These are some articles previously written and published by Ron Hashiro, AH6RH. Most have been published in the EARC (Emergency Amateur Radio Club) newsletter "Wireless Dispatch" and may contain a few revisions since the time of original publication. You're welcome to use them with your own amateur radio club newsletter. Please give credit to the EARC Wireless Dispatch.

Enjoy, and feel free to drop me an e-mail if you have any questions.

How Amateurs Accomplish the Impossible
During Disasters
by Ron Hashiro, AH6RH

The media is full of summary reports of how amateur radio operators responding to disasters seem to overcome insurmountable obstacles and accomplish their mission of getting the message through to the destination. Ever wondered why an amateur radio operator has a better chance of getting through when "high technology" radio systems fail?

The answer is very simple. TEAMWORK! As a resource within the community, amateur radio operators are bonded by a brotherhood (sisterhood?) that is simple as the beginning of time...we look out for one another and extend a helping hand in times of dire need.
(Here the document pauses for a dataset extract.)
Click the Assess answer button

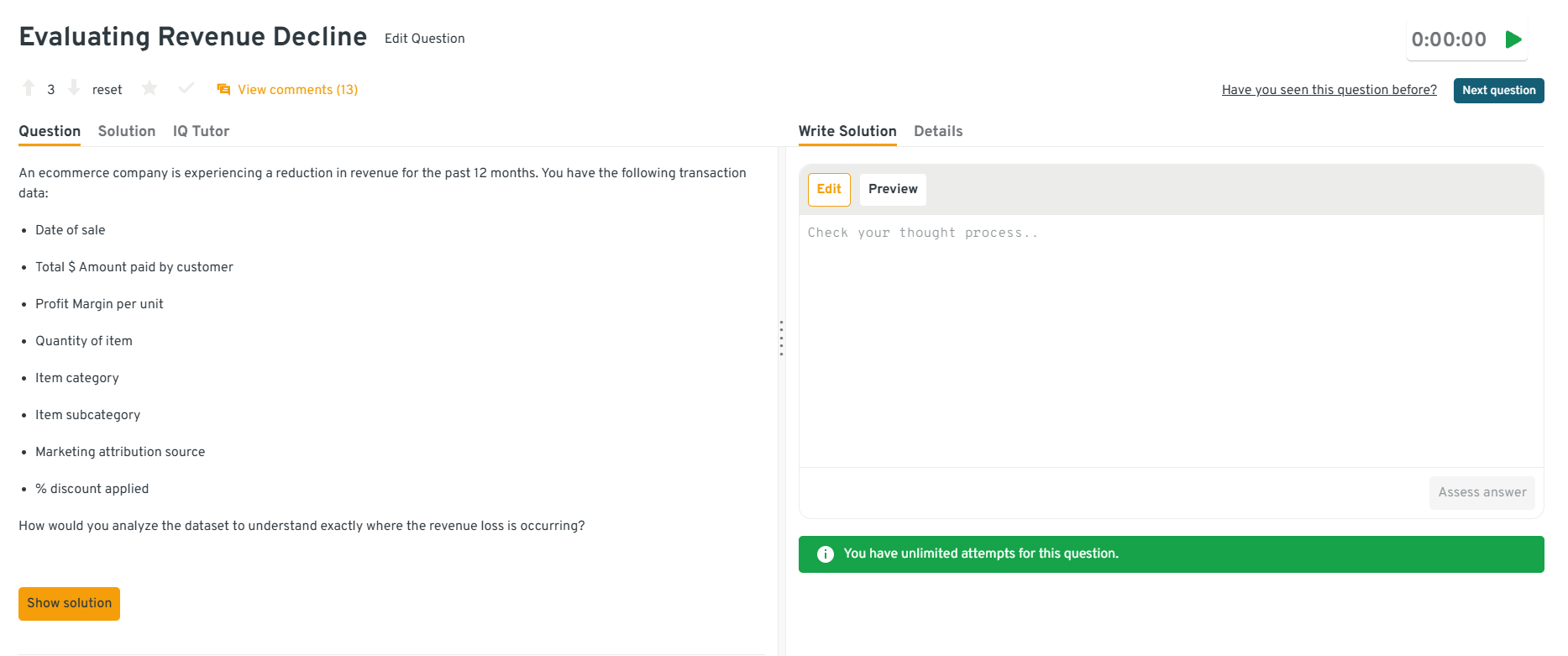click(x=1481, y=493)
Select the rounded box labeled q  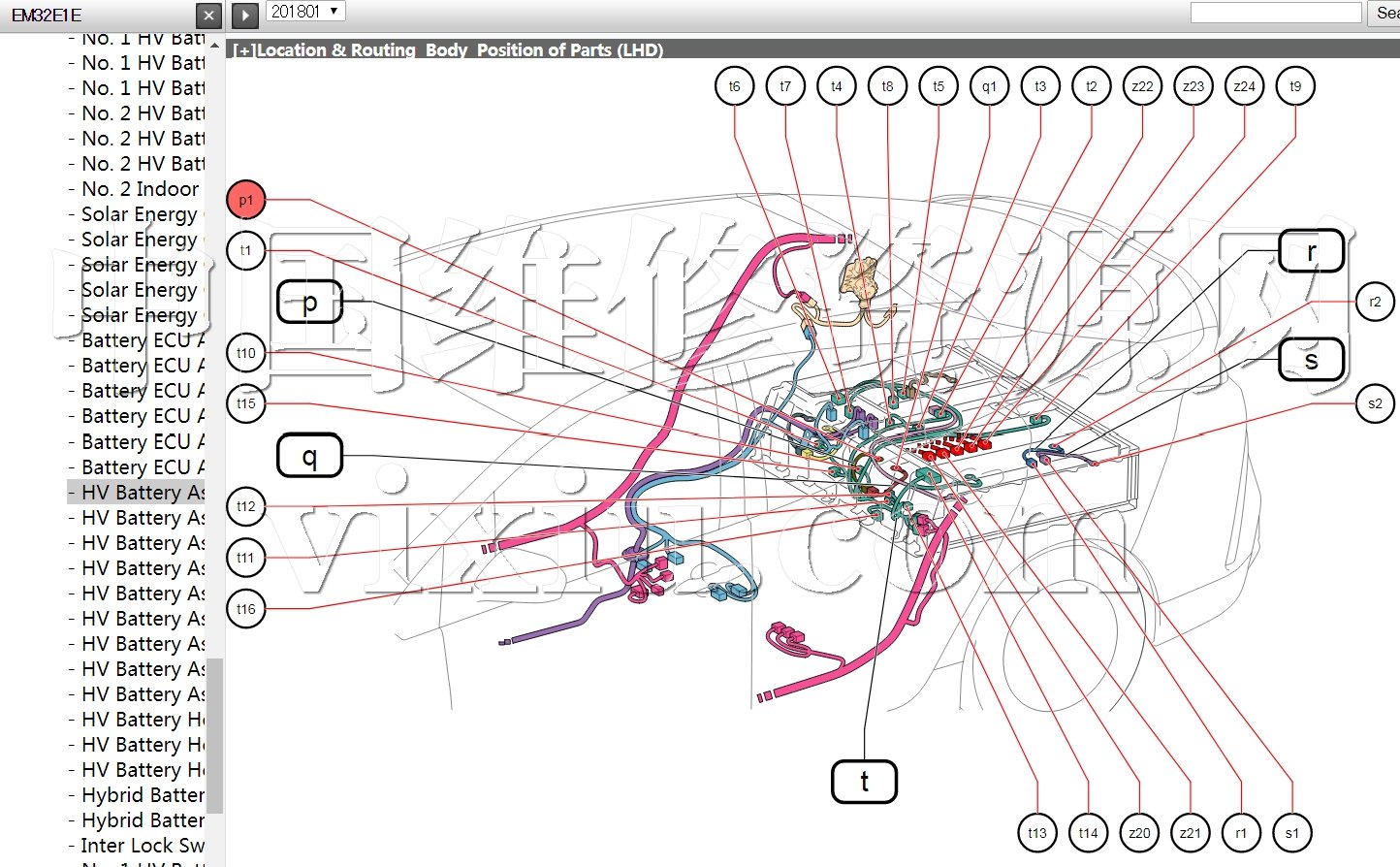pyautogui.click(x=309, y=455)
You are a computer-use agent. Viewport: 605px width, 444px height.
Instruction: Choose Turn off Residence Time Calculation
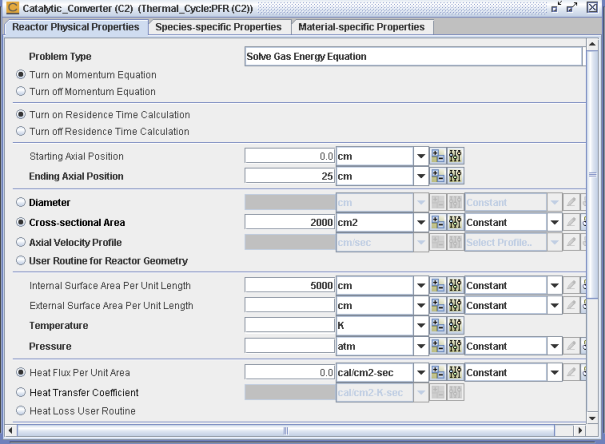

During a disaster, dozens of amateurs will scan the bands looking for signs of a signal from the handful of hams trapped at the affected scene. When such a signal is found, every resource from outside the affected area will be brought to bear on the signal to establish reliable contact. High-powered amplifiers, directional antennas, sensitive receivers and cross-band radios are just a few of the techniques that hams use to establish and build that reliable contact, conserving precious emergency power for the hams stuck at the disaster scene.

All of this outside teamwork can be thwarted if you and your station is less than par.  Good communications is as strong as the weakest link and as the one operating under less than ideal conditions, it is possible that you may wind up as the vital station holding the weakest link. Taking time to stock a few provisions and building up some operator skills will go a long way in performing your end of an "impossible miracle".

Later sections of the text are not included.